Hi guys, we have ha a female in with our male for 1 week exactly and today when checking on them we noticed the male as a graze that goes around the base of the tail. Would the female of bitten him? We are obviously very concerned and have separated them to ensure neither get hurt.

Is there anything we can do to help his tail heal so should we leave it to naturally heal itself?

Thanks


----------



## moustress (Sep 25, 2009)

It could be cold tissue disease from dry air where it's housed. Also, mange is a possiblility. I use Ivermectin Pour on, liluted 5 parts water to one part Ivermectin , which covers almost all forms of infestation. Three drops behind the head with repeat treatments one and two weeks later.
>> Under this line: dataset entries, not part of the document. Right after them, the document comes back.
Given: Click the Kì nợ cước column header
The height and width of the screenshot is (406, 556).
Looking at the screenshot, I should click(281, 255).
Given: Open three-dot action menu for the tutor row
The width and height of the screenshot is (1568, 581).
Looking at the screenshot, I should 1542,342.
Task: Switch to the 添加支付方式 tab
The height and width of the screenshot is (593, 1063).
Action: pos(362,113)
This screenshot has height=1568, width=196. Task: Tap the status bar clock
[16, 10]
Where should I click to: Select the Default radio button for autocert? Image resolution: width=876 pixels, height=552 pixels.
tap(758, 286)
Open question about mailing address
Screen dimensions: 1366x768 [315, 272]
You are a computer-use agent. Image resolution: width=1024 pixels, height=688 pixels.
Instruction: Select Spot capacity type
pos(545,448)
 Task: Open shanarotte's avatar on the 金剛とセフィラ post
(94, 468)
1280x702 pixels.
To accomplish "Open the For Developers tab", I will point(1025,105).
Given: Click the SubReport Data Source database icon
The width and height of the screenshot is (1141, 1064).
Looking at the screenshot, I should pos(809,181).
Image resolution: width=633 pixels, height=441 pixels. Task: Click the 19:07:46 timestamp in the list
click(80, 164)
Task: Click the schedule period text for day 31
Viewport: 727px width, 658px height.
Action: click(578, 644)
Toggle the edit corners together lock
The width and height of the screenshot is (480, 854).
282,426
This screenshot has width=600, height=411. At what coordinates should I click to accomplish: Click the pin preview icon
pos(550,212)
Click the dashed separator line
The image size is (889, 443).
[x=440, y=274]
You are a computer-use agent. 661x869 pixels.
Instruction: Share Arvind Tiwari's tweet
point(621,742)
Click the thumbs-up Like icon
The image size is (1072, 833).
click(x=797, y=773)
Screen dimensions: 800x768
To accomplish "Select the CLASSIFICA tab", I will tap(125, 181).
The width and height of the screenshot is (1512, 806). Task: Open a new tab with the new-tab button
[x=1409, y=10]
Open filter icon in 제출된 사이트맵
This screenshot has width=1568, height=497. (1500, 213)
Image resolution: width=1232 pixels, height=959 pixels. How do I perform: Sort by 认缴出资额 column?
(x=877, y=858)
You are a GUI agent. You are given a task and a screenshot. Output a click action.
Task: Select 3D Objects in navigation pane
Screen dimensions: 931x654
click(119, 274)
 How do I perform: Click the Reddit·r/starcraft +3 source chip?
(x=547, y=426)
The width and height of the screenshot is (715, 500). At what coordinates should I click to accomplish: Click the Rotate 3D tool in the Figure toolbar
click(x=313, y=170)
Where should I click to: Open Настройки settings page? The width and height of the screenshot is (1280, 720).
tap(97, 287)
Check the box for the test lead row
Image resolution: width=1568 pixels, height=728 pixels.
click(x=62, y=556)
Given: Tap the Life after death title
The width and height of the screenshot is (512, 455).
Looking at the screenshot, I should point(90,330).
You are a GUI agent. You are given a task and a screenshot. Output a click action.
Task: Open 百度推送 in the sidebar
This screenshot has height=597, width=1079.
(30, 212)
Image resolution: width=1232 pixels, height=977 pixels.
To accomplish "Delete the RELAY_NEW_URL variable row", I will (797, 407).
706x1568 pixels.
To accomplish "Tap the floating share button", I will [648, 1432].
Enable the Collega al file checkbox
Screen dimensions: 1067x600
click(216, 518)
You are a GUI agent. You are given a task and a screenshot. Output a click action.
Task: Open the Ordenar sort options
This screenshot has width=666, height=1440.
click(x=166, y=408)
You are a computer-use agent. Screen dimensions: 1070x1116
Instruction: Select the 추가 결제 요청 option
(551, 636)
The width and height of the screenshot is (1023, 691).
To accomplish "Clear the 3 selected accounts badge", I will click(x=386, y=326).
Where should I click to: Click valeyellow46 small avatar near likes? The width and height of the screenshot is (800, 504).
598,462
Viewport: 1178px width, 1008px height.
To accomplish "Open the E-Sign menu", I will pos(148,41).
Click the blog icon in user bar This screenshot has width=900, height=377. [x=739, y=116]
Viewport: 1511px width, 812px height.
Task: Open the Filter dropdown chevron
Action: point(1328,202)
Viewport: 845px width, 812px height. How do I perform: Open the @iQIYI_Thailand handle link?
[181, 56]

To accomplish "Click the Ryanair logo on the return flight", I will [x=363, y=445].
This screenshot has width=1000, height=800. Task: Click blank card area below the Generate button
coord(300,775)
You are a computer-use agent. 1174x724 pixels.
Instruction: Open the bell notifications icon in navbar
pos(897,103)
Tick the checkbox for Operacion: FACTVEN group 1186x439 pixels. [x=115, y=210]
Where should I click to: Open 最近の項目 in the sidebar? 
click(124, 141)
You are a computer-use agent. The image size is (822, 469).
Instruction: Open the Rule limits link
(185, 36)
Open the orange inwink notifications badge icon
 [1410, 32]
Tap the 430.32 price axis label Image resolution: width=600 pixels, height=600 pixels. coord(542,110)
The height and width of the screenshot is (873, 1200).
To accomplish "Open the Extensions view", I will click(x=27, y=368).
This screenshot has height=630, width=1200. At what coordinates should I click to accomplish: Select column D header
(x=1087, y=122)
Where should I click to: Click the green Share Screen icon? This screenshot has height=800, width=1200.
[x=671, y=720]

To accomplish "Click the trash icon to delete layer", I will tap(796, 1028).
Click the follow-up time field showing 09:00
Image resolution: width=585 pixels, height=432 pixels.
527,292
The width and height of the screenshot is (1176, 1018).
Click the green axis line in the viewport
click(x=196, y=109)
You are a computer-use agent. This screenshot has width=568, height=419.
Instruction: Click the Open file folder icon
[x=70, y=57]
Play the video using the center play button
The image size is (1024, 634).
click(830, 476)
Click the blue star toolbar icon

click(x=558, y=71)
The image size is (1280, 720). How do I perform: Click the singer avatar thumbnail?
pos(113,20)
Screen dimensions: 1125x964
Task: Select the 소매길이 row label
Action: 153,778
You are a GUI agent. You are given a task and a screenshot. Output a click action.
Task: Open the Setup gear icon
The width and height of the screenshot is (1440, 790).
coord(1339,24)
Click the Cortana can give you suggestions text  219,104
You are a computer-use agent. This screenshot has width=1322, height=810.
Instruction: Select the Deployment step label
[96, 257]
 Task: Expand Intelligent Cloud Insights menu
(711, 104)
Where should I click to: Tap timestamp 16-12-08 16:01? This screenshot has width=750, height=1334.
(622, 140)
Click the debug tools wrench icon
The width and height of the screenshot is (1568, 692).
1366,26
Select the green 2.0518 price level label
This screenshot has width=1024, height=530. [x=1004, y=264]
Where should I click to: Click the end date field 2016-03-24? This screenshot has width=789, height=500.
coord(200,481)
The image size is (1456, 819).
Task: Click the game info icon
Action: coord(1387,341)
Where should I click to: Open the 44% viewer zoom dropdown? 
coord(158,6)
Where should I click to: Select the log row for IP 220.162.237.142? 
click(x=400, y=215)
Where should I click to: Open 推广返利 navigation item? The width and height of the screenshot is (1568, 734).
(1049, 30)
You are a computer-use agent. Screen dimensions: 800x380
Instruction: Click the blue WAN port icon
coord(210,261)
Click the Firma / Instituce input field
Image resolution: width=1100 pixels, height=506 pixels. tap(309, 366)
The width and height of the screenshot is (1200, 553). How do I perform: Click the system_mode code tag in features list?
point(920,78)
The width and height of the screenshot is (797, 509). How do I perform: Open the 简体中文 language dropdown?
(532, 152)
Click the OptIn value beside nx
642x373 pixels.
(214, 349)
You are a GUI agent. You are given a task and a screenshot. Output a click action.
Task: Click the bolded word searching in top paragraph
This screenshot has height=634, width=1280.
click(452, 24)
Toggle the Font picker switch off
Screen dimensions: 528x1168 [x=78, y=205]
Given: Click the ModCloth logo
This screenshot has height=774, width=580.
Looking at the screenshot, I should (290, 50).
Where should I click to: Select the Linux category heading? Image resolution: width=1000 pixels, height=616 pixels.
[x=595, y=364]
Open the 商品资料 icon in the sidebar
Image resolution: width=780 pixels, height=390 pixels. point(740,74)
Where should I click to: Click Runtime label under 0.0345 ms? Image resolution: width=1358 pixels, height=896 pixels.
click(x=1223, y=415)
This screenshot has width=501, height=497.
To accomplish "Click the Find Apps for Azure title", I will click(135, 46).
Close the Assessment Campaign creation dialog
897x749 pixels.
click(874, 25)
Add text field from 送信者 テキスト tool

The mousie could be trying to get at mites that tend to hide in hard to reach places. thetreatment may not be what it needs, but it won't hurt.

Is it possible that your mouse is grooming compulsively?


----------



## SarahC (Oct 3, 2008)

it could be as moustress says or it could be aggression from the female.The base of the tail is a favoured target.You usually get that if you introduced the male to the females cage rather than the other way round.


----------



## totalreject (Sep 8, 2014)

Thanks for your comments, we have contacted our breeder and they said it was probaby due to the male trying to keep mating with herwhen she's had enough. We have seperated them not so fingers crossed she's pregnant.

We introduced the female into the males cage as that was what was recommended by our breeder.


----------